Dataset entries
=== Begin Enclosure ===

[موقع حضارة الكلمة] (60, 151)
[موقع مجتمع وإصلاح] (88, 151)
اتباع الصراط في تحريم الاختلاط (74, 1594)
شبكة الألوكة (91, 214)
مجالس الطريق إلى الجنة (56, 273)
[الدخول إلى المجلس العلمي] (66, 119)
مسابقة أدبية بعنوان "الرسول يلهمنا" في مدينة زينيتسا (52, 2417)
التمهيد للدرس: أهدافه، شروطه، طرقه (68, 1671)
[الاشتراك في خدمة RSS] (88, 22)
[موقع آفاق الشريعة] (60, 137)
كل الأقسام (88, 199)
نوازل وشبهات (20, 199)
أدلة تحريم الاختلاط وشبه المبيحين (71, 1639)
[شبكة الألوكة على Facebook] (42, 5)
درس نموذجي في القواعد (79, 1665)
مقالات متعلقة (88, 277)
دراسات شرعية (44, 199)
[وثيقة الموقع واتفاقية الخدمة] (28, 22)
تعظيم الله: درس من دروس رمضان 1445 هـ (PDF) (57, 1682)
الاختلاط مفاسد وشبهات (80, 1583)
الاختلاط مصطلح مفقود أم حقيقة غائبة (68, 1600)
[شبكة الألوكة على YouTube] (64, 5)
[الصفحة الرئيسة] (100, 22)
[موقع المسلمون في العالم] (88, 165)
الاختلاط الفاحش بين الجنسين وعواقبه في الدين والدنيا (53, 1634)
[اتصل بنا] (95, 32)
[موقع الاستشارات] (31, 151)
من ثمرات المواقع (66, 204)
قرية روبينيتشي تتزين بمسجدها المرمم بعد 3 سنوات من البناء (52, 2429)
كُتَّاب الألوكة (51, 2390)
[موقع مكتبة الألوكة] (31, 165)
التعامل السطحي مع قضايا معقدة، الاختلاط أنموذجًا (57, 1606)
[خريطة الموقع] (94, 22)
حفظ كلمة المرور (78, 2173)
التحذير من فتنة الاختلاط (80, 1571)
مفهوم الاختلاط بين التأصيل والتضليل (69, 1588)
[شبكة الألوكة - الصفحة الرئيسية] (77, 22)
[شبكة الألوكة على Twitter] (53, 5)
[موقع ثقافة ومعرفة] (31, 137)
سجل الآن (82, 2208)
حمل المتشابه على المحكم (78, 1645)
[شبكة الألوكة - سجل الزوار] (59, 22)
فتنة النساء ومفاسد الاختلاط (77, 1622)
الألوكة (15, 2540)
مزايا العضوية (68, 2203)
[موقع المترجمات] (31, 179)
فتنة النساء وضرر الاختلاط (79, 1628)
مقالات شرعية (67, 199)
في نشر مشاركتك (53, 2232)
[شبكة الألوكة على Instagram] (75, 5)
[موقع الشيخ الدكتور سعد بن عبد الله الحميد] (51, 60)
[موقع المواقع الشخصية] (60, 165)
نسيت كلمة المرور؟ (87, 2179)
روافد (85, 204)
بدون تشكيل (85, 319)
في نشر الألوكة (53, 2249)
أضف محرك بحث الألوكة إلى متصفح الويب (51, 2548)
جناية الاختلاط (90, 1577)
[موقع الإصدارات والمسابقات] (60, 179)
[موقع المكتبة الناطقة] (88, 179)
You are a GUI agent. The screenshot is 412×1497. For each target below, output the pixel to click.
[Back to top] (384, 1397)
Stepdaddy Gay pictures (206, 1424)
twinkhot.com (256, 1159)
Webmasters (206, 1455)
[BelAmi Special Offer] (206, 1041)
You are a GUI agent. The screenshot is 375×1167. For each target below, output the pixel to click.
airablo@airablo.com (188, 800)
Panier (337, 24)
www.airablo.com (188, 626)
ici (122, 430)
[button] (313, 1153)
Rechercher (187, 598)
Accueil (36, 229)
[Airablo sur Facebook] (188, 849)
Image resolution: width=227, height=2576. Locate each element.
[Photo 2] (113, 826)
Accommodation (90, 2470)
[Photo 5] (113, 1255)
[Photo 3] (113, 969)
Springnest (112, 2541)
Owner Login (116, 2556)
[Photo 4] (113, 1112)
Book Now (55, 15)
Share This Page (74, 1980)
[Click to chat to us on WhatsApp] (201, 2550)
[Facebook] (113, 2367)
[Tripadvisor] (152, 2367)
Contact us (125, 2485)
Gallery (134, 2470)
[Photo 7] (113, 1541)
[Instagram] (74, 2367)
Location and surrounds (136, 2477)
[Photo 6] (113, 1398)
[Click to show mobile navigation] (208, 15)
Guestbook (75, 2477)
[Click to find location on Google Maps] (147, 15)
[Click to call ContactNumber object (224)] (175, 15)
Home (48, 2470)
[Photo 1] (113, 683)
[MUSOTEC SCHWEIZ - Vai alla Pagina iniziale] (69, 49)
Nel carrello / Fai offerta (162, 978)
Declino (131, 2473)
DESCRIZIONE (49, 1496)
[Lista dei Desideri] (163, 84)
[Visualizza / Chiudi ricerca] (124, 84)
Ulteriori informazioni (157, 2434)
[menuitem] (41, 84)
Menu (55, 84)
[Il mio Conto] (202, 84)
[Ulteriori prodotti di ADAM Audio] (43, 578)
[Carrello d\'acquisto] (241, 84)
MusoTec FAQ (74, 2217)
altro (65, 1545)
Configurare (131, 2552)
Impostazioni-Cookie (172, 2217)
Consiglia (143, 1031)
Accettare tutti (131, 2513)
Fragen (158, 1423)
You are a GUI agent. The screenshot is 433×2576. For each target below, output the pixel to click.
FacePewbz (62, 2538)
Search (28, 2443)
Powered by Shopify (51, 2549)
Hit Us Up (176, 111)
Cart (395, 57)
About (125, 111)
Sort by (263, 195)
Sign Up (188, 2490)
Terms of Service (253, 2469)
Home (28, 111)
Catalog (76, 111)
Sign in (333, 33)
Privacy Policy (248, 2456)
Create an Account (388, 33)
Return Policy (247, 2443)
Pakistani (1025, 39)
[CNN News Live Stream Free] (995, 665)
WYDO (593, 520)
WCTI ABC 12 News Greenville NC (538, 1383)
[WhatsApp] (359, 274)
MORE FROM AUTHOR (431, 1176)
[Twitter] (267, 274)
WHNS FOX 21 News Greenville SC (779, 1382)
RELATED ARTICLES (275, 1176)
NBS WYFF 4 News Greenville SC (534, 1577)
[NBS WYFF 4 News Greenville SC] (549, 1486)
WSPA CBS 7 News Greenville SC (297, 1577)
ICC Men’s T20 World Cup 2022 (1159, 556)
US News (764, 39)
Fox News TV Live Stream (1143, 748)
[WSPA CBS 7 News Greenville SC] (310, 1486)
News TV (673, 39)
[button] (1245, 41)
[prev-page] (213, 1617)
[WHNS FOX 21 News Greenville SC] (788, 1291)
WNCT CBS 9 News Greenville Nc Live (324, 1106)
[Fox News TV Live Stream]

=== End Enclosure ===

## Task to complete
Given the data above, transcribe exactly the lines from the one containing "مجالس الطريق إلى الجنة (56, 273)" down to the one containing "دراسات شرعية (44, 199)", and no others.

## Task solution
مجالس الطريق إلى الجنة (56, 273)
[الدخول إلى المجلس العلمي] (66, 119)
مسابقة أدبية بعنوان "الرسول يلهمنا" في مدينة زينيتسا (52, 2417)
التمهيد للدرس: أهدافه، شروطه، طرقه (68, 1671)
[الاشتراك في خدمة RSS] (88, 22)
[موقع آفاق الشريعة] (60, 137)
كل الأقسام (88, 199)
نوازل وشبهات (20, 199)
أدلة تحريم الاختلاط وشبه المبيحين (71, 1639)
[شبكة الألوكة على Facebook] (42, 5)
درس نموذجي في القواعد (79, 1665)
مقالات متعلقة (88, 277)
دراسات شرعية (44, 199)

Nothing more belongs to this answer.